* _Data for this task_:
===============

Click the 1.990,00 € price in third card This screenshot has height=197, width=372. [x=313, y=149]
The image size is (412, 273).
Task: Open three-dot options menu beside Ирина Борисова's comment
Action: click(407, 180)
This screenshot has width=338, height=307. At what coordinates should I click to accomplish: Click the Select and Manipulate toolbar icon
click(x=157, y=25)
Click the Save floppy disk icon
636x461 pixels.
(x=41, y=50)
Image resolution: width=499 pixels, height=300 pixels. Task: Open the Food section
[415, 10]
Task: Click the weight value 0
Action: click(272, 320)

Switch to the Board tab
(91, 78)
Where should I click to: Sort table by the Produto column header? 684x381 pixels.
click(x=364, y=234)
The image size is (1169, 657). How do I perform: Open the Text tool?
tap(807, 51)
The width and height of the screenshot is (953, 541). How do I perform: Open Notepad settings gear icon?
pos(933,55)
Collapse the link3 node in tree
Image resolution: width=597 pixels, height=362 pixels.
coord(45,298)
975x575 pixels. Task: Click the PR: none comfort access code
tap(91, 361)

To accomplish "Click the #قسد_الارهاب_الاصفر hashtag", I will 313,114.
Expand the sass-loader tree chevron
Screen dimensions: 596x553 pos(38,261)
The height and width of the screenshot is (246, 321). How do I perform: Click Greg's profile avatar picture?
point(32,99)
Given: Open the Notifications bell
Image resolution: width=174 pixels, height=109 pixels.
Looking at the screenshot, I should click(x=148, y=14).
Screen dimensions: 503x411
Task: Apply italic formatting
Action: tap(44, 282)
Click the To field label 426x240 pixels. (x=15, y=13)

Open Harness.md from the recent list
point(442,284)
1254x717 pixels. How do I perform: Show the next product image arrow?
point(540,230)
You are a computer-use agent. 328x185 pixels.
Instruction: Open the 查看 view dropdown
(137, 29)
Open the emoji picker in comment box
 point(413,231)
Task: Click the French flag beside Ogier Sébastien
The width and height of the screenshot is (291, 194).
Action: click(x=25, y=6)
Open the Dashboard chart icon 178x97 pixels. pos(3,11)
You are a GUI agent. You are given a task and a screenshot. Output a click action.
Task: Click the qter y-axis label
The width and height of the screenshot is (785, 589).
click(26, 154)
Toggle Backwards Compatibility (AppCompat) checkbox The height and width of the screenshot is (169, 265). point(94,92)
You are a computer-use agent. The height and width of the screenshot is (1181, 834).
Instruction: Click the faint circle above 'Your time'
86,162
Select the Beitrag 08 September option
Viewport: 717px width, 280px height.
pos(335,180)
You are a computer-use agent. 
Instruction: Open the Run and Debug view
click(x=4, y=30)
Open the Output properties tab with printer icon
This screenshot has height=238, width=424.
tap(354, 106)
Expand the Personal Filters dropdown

===============

Your reply should be a single number: how many lines in the listing above include the string "label".

2